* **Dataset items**
- Opening Delimiter -
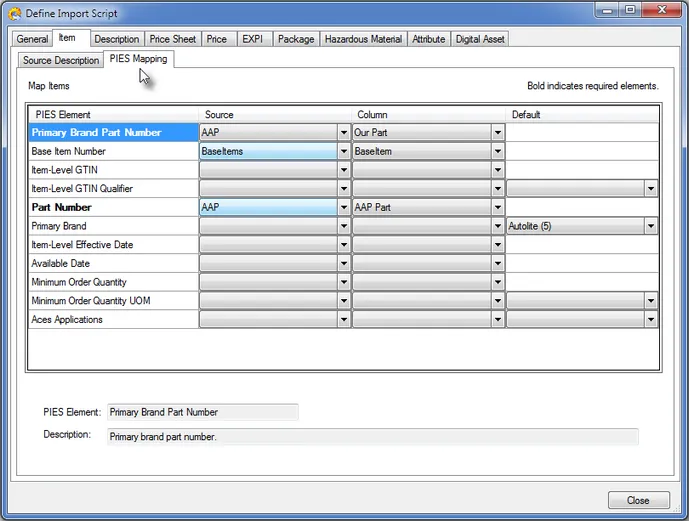Select the Hazardous Material tab
The height and width of the screenshot is (521, 689).
(x=365, y=39)
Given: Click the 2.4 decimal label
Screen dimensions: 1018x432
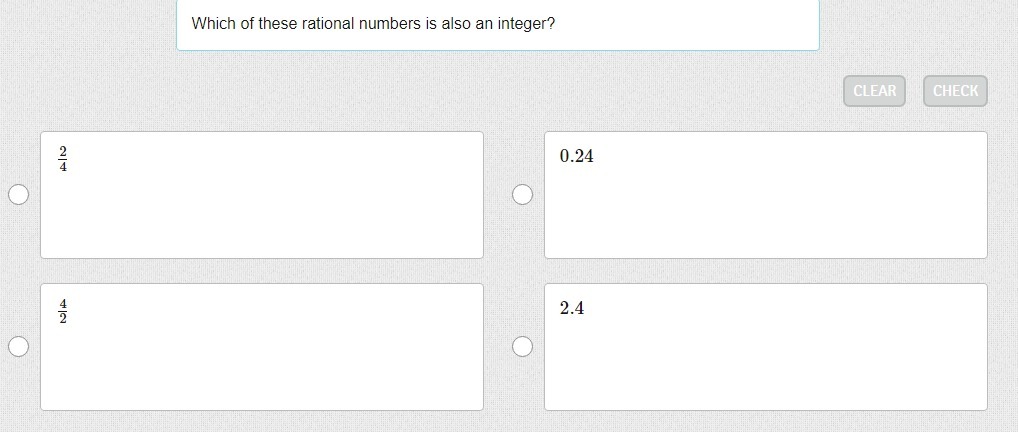Looking at the screenshot, I should 572,308.
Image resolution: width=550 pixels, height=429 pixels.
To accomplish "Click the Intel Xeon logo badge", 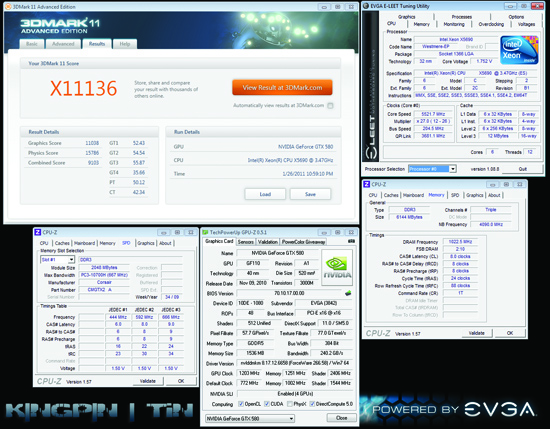I will pyautogui.click(x=519, y=50).
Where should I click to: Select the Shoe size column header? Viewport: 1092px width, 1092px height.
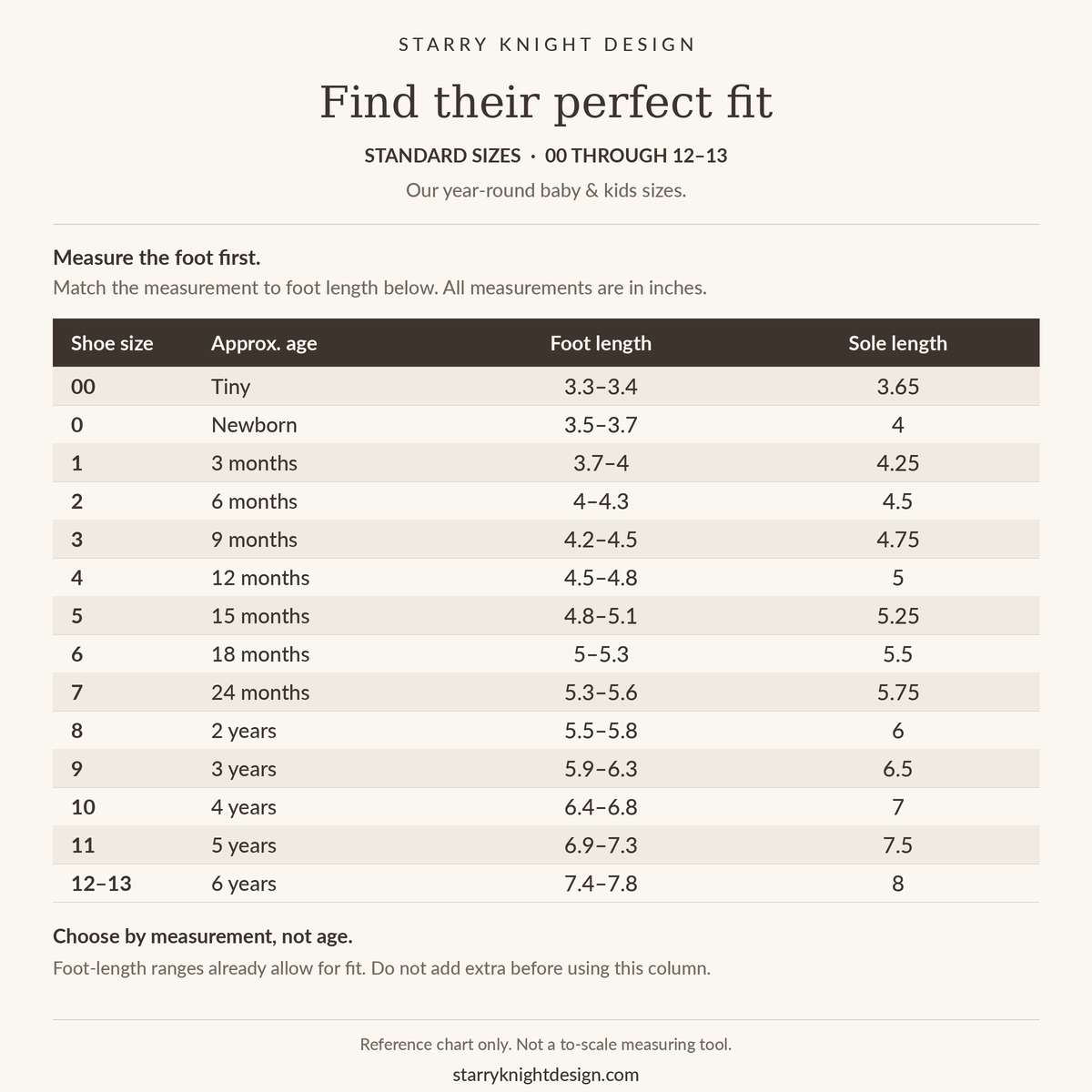coord(112,343)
- Closing Delimiter -
* **YOUR INSTRUCTIONS**
Each line from the one holding "Where should I" through the last line of the records above must be duplicated exactly, and pictures must not be.

* **YOUR RESPONSE**
Where should I click to: Select the Shoe size column header? Viewport: 1092px width, 1092px height.
coord(112,343)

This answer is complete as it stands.